Rupert Everett attempts to downplay gay parenting row
Rupert Everett appears to be trying to limit the damage from his controversial remarks about gay parents.
He added: “Some people might not agree with that. Fine! That’s just my opinion”.
On Wednesday, during an interview on ITV1’s This Morning, the gay actor said: “I’m not against anybody doing anything”.
“Listen, the good news on this is I’m not applying for any sort of public office,” Everett said.
“I don’t want to be an MP, I don’t want to be in the council, I’m just an individual with my own life and the things that I want to do myself.”
He continued: “I’m not against anybody doing anything. I think the reason that’s great about living in England, is we can do more or less what we want.
“Science moves on, there are all sorts of new things that we are able to do – we’d be fools not to do it.
“I’m not one of those people who wants to say, ‘Oh no, you can’t do that, we’ve got to pull the clocks back’.
Everett added: “Just I, personally, feel like that. But it doesn’t mean to say… I have lots of gay friends with children, I have lots of gay friends who have got married, I’ve been to lots of gay weddings, but I’m not big into marriage straight or gay to be honest.

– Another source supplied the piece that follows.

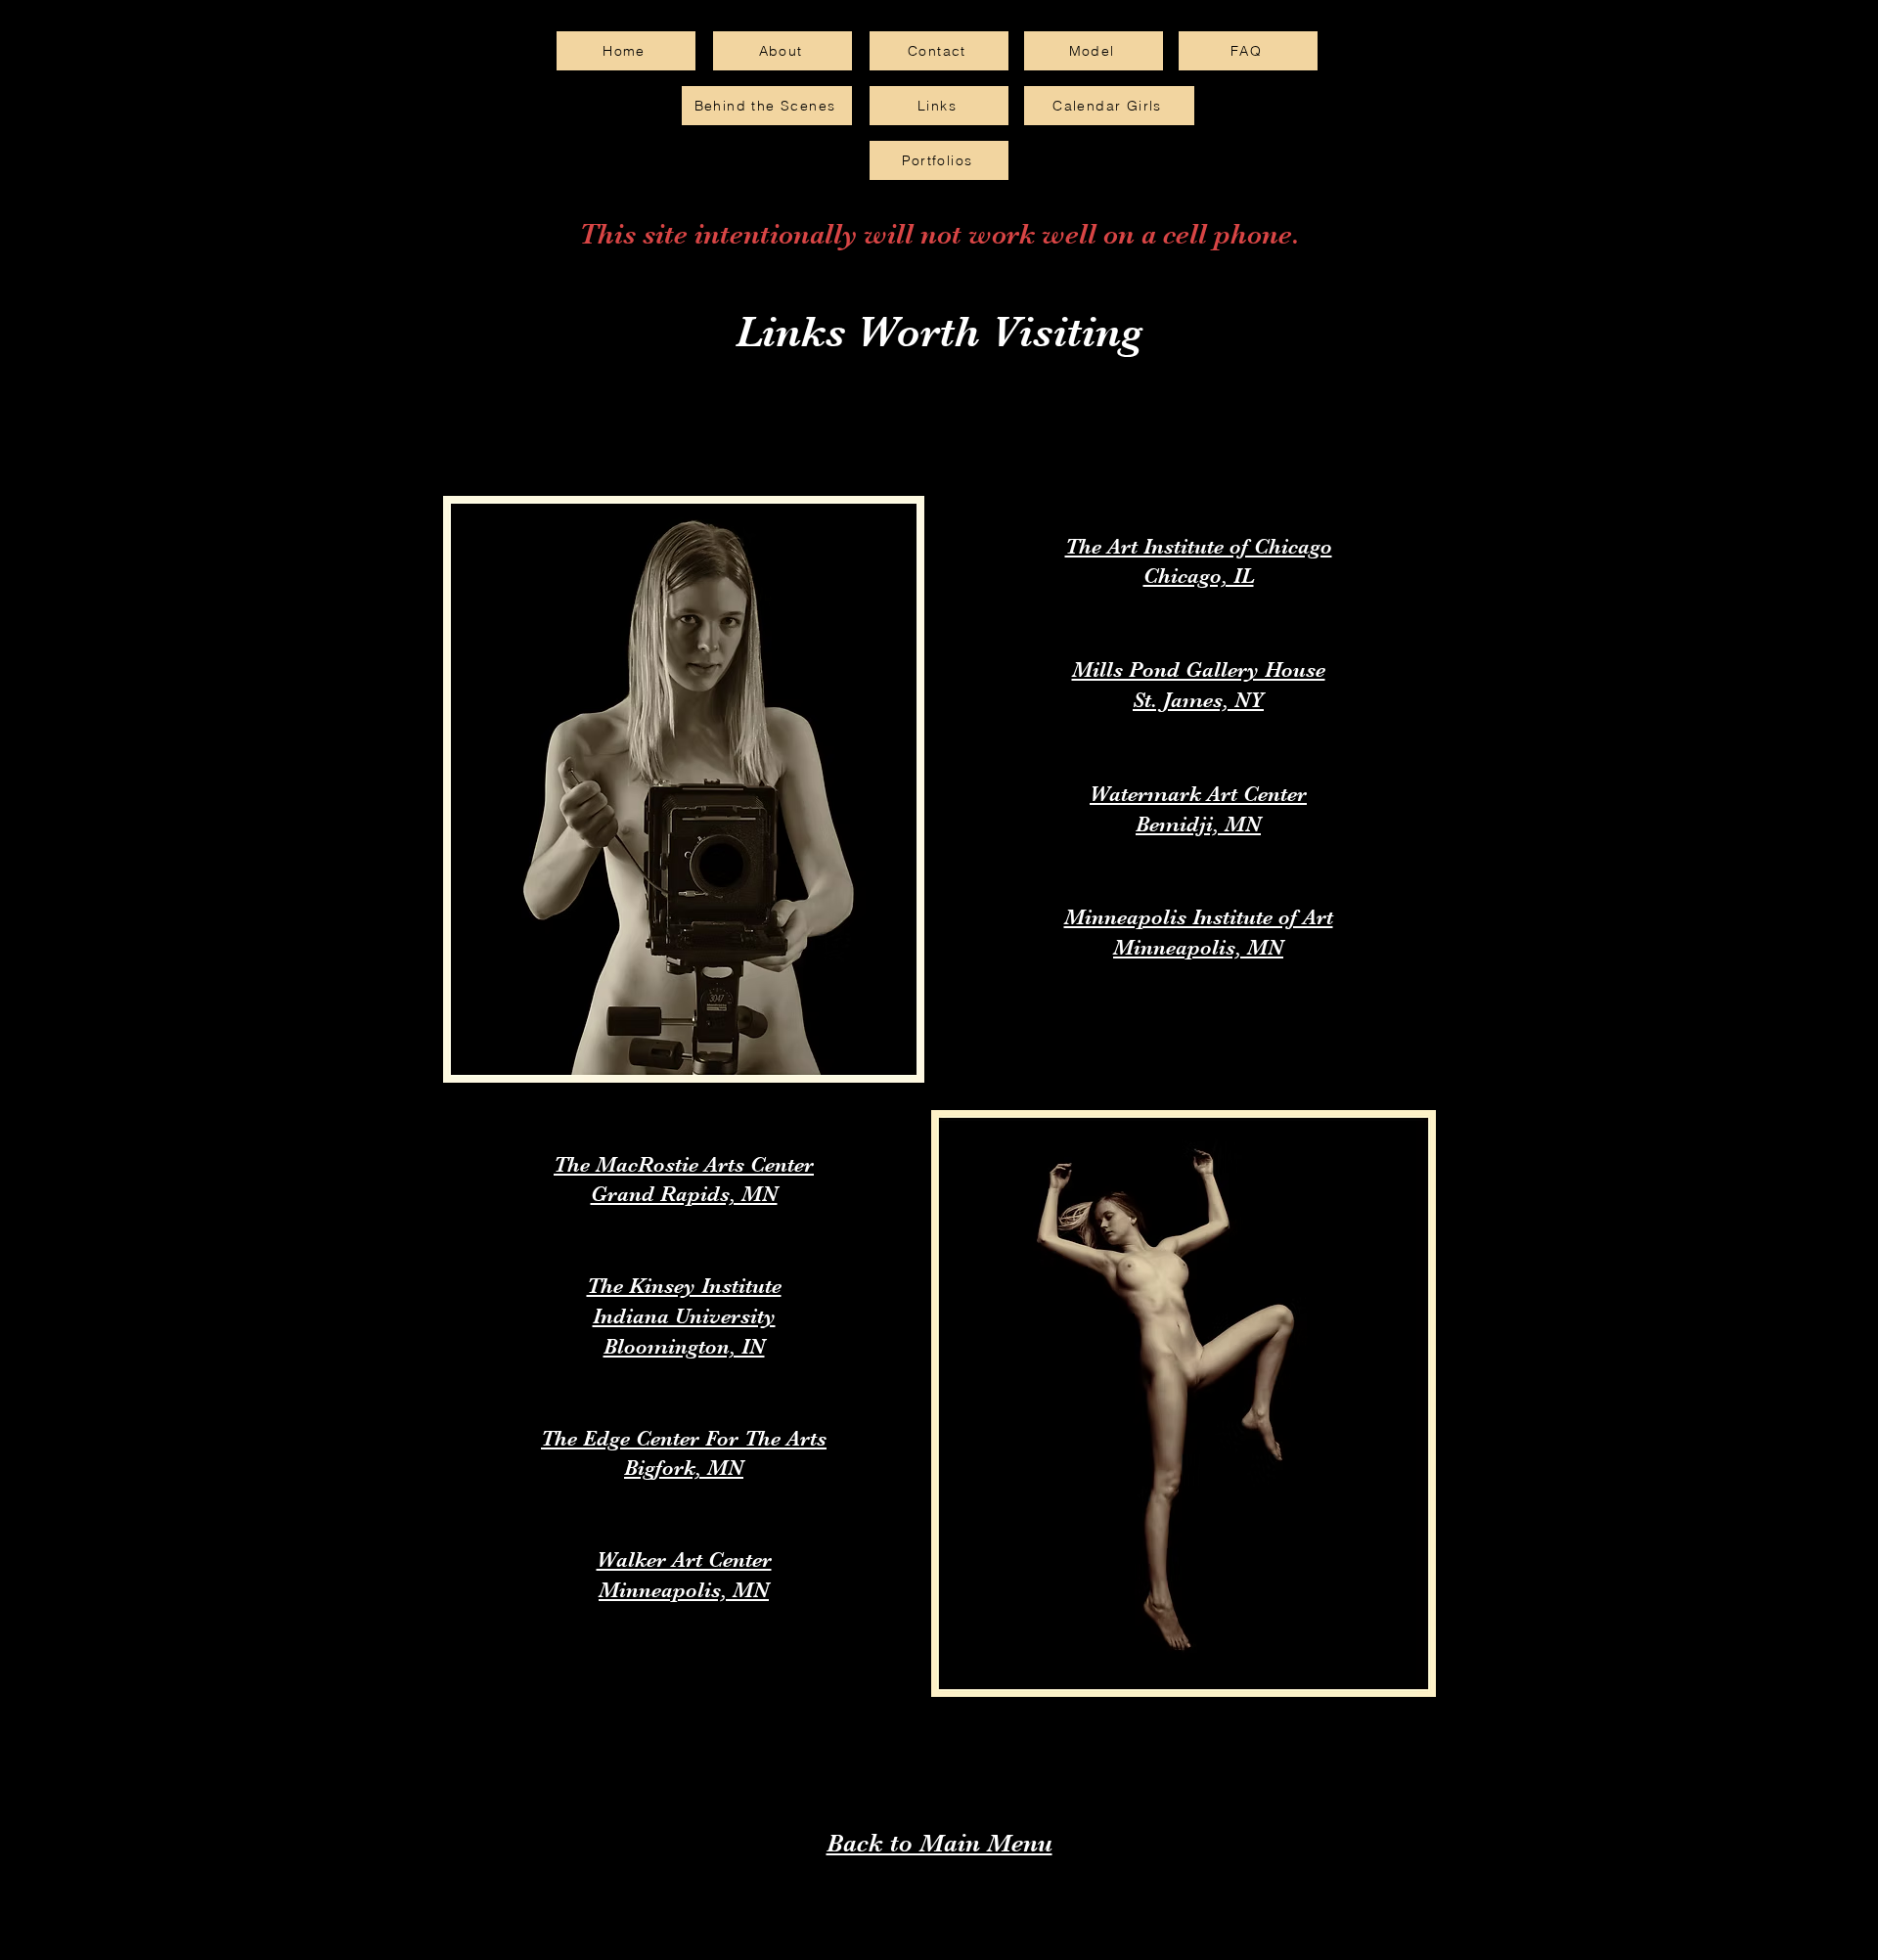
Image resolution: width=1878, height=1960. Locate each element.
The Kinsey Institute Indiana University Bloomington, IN (684, 1316)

Gay rights groups in the UK and the US have criticised Everett’s original parenting remarks.
Ben Summerskill, the chief executive of Stonewall, Britain’s largest gay rights charity, said: “Rupert should get out a little bit more to see the facts for himself.”
“There is absolutely no evidence that the kids of gay parents suffer in the way they are being brought up or in how they develop.”